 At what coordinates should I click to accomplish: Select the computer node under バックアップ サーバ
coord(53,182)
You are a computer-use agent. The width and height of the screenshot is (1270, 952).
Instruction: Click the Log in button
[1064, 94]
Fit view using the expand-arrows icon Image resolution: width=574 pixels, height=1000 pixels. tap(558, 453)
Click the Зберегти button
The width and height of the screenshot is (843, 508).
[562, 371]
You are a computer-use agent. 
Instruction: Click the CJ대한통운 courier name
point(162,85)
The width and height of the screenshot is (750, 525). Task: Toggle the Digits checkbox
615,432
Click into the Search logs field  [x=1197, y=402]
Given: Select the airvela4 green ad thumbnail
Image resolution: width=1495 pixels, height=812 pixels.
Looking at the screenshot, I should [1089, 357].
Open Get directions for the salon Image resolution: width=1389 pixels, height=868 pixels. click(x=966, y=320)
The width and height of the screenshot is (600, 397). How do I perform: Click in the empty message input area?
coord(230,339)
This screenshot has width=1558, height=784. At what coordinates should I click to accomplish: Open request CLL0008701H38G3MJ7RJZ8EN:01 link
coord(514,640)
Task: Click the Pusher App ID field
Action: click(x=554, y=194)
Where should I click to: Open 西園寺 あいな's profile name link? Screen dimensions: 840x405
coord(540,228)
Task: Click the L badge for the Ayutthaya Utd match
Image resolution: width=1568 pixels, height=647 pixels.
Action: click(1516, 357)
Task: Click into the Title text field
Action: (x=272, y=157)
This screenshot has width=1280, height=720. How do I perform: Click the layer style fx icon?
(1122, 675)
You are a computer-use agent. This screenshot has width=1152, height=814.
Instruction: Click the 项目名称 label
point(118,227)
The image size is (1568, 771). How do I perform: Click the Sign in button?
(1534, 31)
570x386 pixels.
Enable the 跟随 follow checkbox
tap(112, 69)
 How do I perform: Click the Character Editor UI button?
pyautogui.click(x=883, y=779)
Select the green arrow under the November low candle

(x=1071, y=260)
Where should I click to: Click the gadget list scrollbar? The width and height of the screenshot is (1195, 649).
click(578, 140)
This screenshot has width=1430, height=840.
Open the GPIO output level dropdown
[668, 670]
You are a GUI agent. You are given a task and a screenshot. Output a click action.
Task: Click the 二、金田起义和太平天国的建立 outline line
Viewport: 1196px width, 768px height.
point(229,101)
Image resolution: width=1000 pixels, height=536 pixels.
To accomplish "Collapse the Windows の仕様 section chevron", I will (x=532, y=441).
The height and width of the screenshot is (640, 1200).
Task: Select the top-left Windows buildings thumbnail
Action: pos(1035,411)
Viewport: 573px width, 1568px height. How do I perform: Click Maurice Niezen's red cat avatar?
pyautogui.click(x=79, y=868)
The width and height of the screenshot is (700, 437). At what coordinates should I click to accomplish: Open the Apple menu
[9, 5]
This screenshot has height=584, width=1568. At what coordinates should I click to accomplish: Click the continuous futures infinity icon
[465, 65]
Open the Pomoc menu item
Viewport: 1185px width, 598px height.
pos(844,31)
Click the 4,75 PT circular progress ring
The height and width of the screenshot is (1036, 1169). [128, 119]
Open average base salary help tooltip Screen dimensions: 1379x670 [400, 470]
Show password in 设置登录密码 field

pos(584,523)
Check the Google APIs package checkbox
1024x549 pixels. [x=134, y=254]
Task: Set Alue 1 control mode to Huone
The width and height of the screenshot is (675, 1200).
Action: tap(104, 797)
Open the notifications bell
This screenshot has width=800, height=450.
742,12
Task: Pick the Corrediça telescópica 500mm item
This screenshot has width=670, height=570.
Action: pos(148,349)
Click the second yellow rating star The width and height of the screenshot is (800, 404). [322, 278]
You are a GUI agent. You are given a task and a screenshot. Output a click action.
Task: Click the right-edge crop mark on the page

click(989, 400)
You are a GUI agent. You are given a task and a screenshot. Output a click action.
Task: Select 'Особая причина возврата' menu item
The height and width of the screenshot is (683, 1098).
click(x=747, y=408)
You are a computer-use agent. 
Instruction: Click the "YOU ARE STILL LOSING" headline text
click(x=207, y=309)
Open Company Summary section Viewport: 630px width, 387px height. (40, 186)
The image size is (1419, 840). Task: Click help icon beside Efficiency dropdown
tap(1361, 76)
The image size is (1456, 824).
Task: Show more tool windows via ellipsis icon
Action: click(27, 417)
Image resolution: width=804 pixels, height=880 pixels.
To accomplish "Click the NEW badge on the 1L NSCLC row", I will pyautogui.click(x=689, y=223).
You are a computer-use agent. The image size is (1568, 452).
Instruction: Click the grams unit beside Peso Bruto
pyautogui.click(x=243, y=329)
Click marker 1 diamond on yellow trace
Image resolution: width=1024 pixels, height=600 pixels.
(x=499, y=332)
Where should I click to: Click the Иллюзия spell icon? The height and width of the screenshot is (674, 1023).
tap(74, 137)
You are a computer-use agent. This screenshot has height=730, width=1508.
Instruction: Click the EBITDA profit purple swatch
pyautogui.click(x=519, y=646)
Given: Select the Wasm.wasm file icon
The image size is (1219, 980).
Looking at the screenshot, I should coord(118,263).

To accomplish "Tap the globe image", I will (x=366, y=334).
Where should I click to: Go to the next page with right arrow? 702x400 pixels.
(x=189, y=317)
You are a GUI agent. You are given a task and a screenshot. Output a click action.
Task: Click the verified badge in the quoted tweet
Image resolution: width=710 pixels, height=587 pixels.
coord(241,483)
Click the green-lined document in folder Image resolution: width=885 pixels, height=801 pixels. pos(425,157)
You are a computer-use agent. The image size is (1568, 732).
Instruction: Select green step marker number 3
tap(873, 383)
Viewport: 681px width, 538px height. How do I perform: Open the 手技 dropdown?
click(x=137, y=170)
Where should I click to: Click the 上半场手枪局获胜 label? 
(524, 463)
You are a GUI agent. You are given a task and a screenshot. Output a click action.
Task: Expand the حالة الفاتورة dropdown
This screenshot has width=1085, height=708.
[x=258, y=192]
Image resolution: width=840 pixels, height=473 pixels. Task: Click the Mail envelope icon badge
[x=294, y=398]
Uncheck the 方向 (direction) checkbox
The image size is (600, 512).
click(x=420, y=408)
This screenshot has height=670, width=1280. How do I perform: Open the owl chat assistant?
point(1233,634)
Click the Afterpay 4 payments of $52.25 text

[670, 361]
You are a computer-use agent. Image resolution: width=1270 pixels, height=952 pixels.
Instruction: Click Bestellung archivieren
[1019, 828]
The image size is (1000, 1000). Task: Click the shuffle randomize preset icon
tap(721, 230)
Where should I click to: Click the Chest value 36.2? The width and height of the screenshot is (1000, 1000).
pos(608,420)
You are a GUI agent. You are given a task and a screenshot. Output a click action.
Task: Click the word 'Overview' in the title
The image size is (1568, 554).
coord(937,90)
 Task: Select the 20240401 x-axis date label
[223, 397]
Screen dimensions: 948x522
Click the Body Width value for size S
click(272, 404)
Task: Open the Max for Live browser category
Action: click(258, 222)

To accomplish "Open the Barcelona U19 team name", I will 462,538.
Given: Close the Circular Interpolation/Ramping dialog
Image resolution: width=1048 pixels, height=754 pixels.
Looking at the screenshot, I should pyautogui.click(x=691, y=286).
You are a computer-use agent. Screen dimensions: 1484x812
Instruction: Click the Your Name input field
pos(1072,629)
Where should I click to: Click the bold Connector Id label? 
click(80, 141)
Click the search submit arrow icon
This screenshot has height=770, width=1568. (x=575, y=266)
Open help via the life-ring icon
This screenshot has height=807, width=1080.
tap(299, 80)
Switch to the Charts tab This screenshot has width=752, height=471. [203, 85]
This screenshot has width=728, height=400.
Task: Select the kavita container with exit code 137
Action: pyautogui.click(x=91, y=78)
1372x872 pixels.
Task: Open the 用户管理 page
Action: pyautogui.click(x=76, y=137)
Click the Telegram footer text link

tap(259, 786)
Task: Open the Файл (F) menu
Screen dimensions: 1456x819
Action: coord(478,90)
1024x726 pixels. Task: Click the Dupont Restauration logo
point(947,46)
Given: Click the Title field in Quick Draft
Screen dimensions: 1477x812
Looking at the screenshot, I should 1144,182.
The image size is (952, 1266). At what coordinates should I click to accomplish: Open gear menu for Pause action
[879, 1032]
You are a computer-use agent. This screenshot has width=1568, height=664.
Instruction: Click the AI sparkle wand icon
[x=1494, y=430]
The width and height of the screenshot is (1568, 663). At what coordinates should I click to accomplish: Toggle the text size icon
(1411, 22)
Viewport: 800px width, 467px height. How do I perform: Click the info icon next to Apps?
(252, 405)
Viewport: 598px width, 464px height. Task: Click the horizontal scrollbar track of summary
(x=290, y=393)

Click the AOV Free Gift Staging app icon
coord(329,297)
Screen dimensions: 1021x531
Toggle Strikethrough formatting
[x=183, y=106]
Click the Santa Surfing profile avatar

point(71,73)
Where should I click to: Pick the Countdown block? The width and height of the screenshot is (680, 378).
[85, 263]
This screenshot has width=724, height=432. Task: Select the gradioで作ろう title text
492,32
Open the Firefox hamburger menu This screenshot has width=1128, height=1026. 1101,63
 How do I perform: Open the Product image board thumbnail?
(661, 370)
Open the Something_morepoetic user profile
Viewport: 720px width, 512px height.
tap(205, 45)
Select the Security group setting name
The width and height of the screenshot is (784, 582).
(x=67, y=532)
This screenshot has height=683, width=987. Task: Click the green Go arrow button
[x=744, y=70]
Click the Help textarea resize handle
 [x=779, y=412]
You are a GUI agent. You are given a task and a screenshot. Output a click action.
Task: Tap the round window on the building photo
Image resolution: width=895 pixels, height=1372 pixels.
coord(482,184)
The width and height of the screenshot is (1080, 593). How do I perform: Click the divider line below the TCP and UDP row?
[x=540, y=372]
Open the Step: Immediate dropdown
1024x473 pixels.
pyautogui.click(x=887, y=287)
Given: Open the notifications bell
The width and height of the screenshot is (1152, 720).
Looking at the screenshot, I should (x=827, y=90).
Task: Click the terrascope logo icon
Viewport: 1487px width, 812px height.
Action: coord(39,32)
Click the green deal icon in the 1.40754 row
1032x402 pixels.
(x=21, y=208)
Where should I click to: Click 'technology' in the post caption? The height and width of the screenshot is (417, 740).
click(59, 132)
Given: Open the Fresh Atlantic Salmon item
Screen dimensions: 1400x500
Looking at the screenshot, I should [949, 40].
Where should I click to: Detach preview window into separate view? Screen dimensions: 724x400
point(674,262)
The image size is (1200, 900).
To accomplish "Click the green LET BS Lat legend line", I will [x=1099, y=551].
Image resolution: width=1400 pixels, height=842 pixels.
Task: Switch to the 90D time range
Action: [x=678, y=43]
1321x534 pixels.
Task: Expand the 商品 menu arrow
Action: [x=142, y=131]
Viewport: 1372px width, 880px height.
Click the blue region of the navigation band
****
TASK DETAILS —
Copy out the lines between the line holding "Task: Pick the" and the line holding "Action: click(27, 417)", inclusive, reproducing each one verbatim.

ANSWER TO THE EXERCISE —
Task: Pick the Corrediça telescópica 500mm item
This screenshot has width=670, height=570.
Action: pos(148,349)
Click the second yellow rating star The width and height of the screenshot is (800, 404). [322, 278]
You are a GUI agent. You are given a task and a screenshot. Output a click action.
Task: Click the right-edge crop mark on the page

click(989, 400)
You are a GUI agent. You are given a task and a screenshot. Output a click action.
Task: Select 'Особая причина возврата' menu item
The height and width of the screenshot is (683, 1098).
click(x=747, y=408)
You are a computer-use agent. 
Instruction: Click the "YOU ARE STILL LOSING" headline text
click(x=207, y=309)
Open Company Summary section Viewport: 630px width, 387px height. (40, 186)
The image size is (1419, 840). Task: Click help icon beside Efficiency dropdown
tap(1361, 76)
The image size is (1456, 824).
Task: Show more tool windows via ellipsis icon
Action: click(27, 417)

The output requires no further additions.